体が先に動いた。ベッドから跳ね起き、掛け金を外して廊下に出る。裸足で石の床を踏む。冷たい。消灯後の弱い灯りが等間隔に並んで、石造りの壁をぼんやり照らしている。
足音を殺す癖が出る。暗い廊下で足音を立てると居場所がばれる。ここでは関係ない。関係ないのに、体が勝手にやる。
ナタルの部屋の前まで来た。ドアが薄く開いている。中からまた声。短い、途切れ途切れの叫び。
部屋に入った。
ナタルがベッドの上で体を丸めていた。両腕で頭を覆っている。毛布は蹴飛ばされて床に落ちている。目は開いているのに、何も見ていない。壁に向かって声を上げている。
隣のベッドでは、ルームメイトが壁際に張りついていた。毛布を顎まで引き上げて、目を見開いている。何が起きたかわからないという顔。
ナタルのベッドに近づく。
急に触れると暴れる。それは知っている。
まず声をかけた。「ナタル」。低く、短く。聞こえていなくてもいい。音を先に入れて、触れるのはそのあとだ。
背中に手を置いた。体温を伝えてから、後ろからゆっくり腕を回す。力を入れすぎない。包むように。
「大丈夫。ここは戦場じゃない」
低い声で、繰り返す。
何度もやったことがある。暗い天幕の中で、隣の兵士が突然叫び出す夜。起き上がって、背中に触れて、同じ言葉を繰り返す。大丈夫、ここにいる、敵は来ない。声のトーンを変えない。急がない。焦ると相手に伝わる。こちらが落ち着いていれば、体温を通して伝わる。呼吸が落ち着くのを、待つ。
ナタルの全身がこわばっている。肩が石みたいに硬い。腕の下から、荒い呼吸が漏れている。息を吸って、止まって、吐けない。過呼吸の手前だ。
「ナタル。ここは学院。壁の向こうに廊下がある。廊下の先に食堂がある。朝になったらパンが出るよ。覚えてる?」
具体的なものを並べる。「ここ」がどこか、体に教える。前線では「大丈夫」だけで足りた。大丈夫じゃなくても次の任務があったから。でもここには次の任務がない。だから「ここがどこか」を一つずつ渡す。

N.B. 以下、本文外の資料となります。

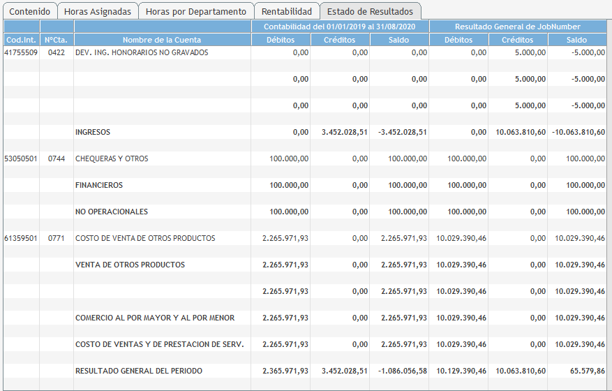Click the Cod.Int. column header
Image resolution: width=612 pixels, height=391 pixels.
(21, 40)
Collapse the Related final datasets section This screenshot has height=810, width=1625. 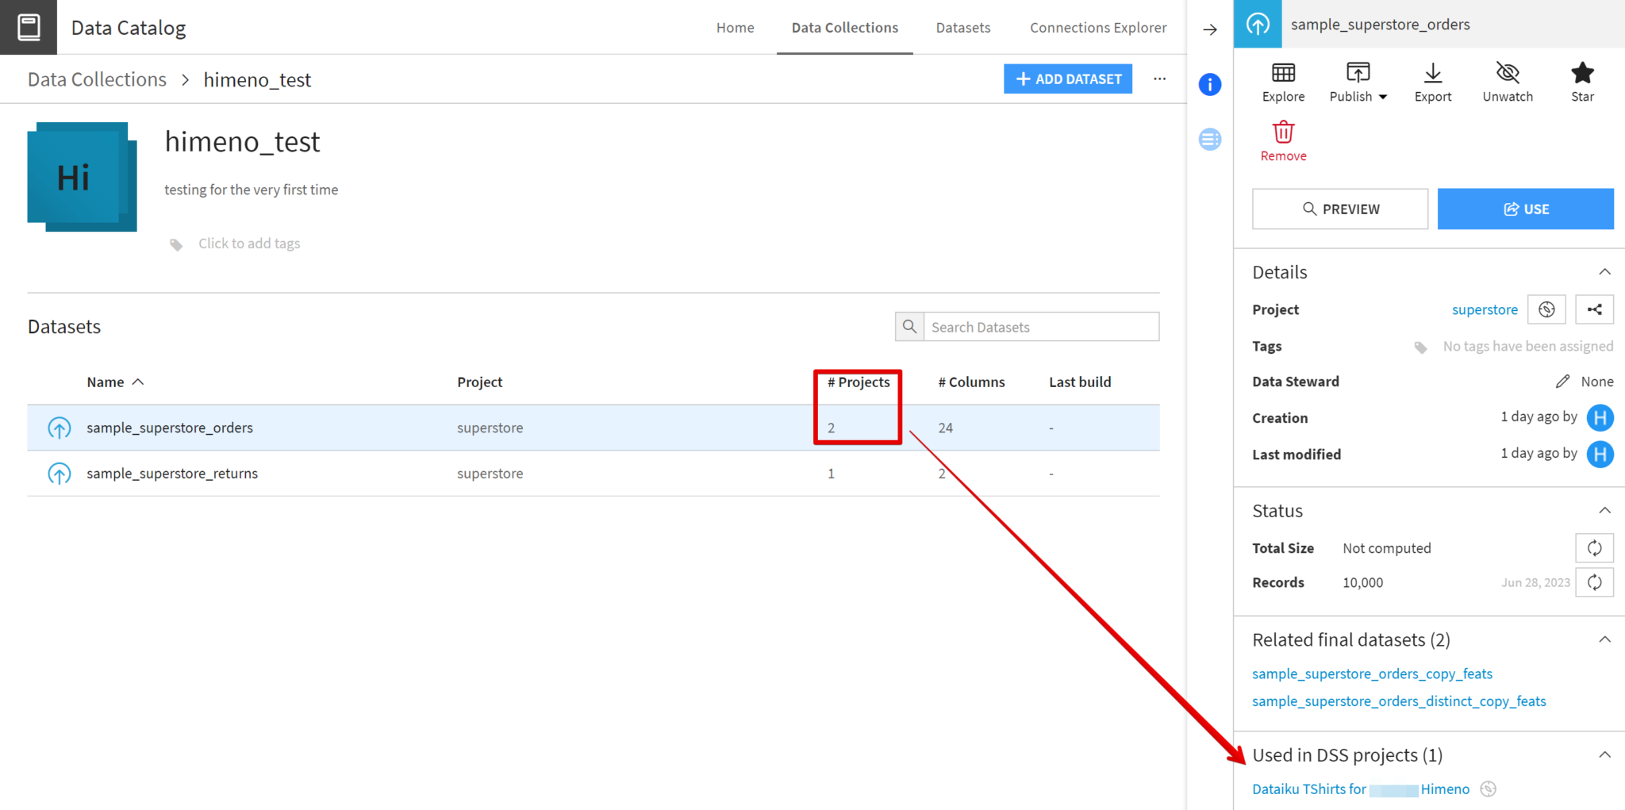[1604, 639]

ナタルの呼吸が、少しずつ遅くなった。肩のこわばりが緩んでいく。覆っていた腕が下がる。目の焦点が戻ってくる。
「……リーネ」
かすれた声。わたしの名前。戻ってきた。
「うん。わたしだよ。大丈夫、戻ってきたよ」
ナタルがわたしの腕を掴んだ。力が強い。爪が食い込む。痛いけど外さない。戻ってきた直後は、何かを掴んでいないと不安定になる。掴んでいるものが「今」の証拠になるまで、離してはいけない。
ルームメイトがベッドの上で固まったまま、こちらを見ていた。顔が白い。
当然だ。隣で突然叫ばれて、別の部屋の子が飛び込んできて、腕を回して何か繰り返している。普通の夜じゃない。
「大丈夫だよ。悪い夢を見ただけ。もう落ち着いたから」
その子に向かって笑顔を作った。安心させるための表情。これも覚えている動作だ。怯えている人間には笑って見せる。中身はなくていい。形だけでいい。
その子は何も言わなかった。頷きもしなかった。毛布を握ったまま、こちらを見ているだけだった。
ナタルが眠りに落ちるまで、隣にいた。
手がわたしの袖を掴んだまま離さなかったので、ベッドの脇の床に座って壁にもたれた。石の壁は昼の熱が抜けて、背中に冷たかった。でもこの冷たさは覚えがある。天幕の中で、地面の冷たさに背中を預けて、隣の仲間が落ち着くのを待った夜と同じだ。あの頃は地面が土で、今は石だ。それ以外は、あまり変わらない。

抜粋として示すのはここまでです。